Return the lines below exactly, from the first one through the line that has "You are a computer-use agent. This". Leave out everything after it.

___

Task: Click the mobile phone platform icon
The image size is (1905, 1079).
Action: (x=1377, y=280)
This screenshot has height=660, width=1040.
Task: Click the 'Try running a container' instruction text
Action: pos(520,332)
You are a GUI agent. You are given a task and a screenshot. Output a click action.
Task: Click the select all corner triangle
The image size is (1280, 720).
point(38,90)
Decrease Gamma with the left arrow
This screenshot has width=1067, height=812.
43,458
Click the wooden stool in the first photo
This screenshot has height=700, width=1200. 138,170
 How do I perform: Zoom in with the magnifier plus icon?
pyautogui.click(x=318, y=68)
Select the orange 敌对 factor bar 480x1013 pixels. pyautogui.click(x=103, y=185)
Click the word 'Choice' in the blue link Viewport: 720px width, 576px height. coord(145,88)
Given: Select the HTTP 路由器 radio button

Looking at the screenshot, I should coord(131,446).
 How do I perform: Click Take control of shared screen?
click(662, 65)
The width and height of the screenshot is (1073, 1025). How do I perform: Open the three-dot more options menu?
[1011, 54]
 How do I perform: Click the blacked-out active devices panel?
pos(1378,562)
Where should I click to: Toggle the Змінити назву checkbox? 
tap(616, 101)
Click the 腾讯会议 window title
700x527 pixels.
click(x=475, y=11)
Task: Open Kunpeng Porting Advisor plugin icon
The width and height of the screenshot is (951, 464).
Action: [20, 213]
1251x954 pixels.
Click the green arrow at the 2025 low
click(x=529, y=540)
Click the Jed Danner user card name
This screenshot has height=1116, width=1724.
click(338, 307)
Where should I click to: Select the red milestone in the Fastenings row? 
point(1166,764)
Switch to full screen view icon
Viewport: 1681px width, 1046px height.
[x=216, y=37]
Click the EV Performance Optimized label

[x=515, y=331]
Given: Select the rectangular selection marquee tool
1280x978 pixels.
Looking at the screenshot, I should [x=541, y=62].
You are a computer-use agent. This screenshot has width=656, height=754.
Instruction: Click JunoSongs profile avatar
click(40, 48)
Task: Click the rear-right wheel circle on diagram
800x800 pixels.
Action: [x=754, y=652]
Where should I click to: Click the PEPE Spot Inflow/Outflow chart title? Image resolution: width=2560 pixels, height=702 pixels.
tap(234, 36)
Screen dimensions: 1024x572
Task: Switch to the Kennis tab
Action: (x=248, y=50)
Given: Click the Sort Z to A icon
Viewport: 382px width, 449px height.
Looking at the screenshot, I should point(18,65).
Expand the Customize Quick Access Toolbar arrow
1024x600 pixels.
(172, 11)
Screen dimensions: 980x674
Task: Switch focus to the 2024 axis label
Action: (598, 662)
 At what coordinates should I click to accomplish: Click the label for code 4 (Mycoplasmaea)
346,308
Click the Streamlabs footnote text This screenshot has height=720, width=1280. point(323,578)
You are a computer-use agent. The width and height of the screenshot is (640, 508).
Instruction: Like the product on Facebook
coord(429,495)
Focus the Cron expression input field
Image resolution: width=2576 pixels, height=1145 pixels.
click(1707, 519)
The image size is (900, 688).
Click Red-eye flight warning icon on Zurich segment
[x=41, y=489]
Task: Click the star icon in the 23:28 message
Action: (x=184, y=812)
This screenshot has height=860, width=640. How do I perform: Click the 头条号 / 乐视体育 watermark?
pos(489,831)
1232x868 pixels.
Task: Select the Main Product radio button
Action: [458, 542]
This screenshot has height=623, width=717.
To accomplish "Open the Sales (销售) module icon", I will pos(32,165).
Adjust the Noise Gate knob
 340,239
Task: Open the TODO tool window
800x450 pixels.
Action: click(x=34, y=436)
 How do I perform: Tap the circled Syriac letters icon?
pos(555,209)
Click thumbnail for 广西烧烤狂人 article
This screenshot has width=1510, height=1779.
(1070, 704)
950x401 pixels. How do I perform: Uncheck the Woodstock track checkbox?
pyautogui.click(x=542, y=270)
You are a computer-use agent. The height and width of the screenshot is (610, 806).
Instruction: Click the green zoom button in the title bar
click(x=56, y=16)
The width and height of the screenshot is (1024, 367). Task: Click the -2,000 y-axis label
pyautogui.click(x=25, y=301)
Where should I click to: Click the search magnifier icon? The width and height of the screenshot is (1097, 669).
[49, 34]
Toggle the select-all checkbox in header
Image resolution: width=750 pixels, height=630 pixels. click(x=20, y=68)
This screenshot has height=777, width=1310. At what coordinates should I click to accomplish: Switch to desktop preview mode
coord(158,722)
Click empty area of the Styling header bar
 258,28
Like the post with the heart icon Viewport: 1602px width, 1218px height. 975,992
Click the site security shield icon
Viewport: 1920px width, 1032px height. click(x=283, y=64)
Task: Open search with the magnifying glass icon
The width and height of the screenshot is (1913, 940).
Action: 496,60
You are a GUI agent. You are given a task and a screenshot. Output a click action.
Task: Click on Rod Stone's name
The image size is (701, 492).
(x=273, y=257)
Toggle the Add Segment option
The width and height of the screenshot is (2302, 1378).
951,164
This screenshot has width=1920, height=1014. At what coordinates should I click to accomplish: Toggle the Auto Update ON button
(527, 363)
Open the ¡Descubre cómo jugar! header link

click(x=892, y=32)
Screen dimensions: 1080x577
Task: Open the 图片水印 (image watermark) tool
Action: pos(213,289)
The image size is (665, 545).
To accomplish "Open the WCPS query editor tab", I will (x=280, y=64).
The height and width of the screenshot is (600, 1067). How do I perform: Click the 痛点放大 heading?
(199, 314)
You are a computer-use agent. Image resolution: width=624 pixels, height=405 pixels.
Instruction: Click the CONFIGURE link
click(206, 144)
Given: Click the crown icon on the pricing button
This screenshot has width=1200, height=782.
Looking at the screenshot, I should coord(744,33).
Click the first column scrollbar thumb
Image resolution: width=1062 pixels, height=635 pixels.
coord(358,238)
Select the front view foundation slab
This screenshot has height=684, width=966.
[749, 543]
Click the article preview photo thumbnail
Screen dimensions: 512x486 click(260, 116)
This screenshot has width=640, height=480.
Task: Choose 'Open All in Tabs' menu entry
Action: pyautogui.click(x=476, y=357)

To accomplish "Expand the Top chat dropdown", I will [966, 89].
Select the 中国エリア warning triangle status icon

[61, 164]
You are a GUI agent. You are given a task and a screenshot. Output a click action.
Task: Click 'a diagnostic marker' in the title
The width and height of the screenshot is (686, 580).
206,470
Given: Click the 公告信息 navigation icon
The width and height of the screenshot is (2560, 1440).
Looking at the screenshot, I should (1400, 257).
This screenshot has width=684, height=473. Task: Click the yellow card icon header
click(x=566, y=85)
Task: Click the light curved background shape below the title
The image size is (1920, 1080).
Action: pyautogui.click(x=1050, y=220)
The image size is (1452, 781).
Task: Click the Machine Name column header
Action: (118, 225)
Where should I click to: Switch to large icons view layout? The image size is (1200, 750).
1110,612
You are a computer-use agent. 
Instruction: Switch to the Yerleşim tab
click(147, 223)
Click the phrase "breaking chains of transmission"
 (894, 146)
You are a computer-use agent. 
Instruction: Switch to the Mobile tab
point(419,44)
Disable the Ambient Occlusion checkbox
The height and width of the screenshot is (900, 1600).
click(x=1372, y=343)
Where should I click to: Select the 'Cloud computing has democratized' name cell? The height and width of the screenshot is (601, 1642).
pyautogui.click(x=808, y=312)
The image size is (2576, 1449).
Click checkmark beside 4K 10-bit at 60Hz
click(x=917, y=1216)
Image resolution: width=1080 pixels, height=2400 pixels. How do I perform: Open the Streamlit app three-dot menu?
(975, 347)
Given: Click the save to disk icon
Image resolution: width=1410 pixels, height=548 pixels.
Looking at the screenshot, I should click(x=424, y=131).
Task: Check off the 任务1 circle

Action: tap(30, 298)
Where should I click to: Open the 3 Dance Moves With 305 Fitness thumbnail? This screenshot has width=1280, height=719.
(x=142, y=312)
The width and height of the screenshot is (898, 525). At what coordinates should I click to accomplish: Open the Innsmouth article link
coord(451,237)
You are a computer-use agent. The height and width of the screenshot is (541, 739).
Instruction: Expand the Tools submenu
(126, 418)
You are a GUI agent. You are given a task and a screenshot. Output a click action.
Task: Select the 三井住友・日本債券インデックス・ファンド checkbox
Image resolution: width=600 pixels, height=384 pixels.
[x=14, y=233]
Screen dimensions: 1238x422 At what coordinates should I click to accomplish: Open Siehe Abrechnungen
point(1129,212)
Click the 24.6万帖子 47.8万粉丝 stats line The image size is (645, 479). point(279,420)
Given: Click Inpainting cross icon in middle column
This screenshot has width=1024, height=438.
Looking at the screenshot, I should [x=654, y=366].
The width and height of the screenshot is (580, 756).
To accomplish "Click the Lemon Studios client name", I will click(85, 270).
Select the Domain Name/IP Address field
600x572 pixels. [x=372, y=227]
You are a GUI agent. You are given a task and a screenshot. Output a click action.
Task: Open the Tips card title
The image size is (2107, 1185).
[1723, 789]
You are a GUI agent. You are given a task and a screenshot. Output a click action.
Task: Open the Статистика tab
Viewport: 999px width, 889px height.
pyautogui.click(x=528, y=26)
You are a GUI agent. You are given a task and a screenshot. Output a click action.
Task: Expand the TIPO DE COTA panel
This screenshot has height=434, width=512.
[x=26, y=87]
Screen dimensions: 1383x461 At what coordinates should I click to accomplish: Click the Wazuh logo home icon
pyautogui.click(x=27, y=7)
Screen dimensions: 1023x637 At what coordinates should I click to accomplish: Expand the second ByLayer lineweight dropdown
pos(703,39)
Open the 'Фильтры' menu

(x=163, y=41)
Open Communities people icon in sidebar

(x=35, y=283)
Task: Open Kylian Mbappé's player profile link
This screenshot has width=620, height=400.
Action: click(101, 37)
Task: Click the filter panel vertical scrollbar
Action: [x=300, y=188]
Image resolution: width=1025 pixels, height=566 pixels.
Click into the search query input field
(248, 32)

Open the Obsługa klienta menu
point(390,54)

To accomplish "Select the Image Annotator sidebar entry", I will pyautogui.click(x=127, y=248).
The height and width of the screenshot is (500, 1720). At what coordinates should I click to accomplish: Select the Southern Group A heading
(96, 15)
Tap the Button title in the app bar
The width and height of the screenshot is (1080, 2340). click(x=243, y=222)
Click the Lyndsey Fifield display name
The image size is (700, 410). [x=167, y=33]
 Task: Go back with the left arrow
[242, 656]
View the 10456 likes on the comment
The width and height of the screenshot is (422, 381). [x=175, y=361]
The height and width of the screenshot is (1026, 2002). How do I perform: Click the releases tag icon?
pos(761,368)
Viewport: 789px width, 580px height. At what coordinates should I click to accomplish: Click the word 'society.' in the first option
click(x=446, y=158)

___

* [ANSWER BOX]
Task: Click the mobile phone platform icon
The image size is (1905, 1079).
Action: (x=1377, y=280)
This screenshot has height=660, width=1040.
Task: Click the 'Try running a container' instruction text
Action: pos(520,332)
You are a GUI agent. You are given a task and a screenshot. Output a click action.
Task: Click the select all corner triangle
The image size is (1280, 720).
point(38,90)
Decrease Gamma with the left arrow
This screenshot has width=1067, height=812.
43,458
Click the wooden stool in the first photo
This screenshot has height=700, width=1200. 138,170
 How do I perform: Zoom in with the magnifier plus icon?
pyautogui.click(x=318, y=68)
Select the orange 敌对 factor bar 480x1013 pixels. pyautogui.click(x=103, y=185)
Click the word 'Choice' in the blue link Viewport: 720px width, 576px height. coord(145,88)
Given: Select the HTTP 路由器 radio button

Looking at the screenshot, I should coord(131,446).
 How do I perform: Click Take control of shared screen?
click(662, 65)
The width and height of the screenshot is (1073, 1025). How do I perform: Open the three-dot more options menu?
[1011, 54]
 How do I perform: Click the blacked-out active devices panel?
pos(1378,562)
Where should I click to: Toggle the Змінити назву checkbox? 
tap(616, 101)
Click the 腾讯会议 window title
700x527 pixels.
click(x=475, y=11)
Task: Open Kunpeng Porting Advisor plugin icon
The width and height of the screenshot is (951, 464).
Action: [20, 213]
1251x954 pixels.
Click the green arrow at the 2025 low
click(x=529, y=540)
Click the Jed Danner user card name
This screenshot has height=1116, width=1724.
click(338, 307)
Where should I click to: Select the red milestone in the Fastenings row? 
point(1166,764)
Switch to full screen view icon
Viewport: 1681px width, 1046px height.
[x=216, y=37]
Click the EV Performance Optimized label

[x=515, y=331]
Given: Select the rectangular selection marquee tool
1280x978 pixels.
Looking at the screenshot, I should [x=541, y=62].
You are a computer-use agent. This screenshot has width=656, height=754.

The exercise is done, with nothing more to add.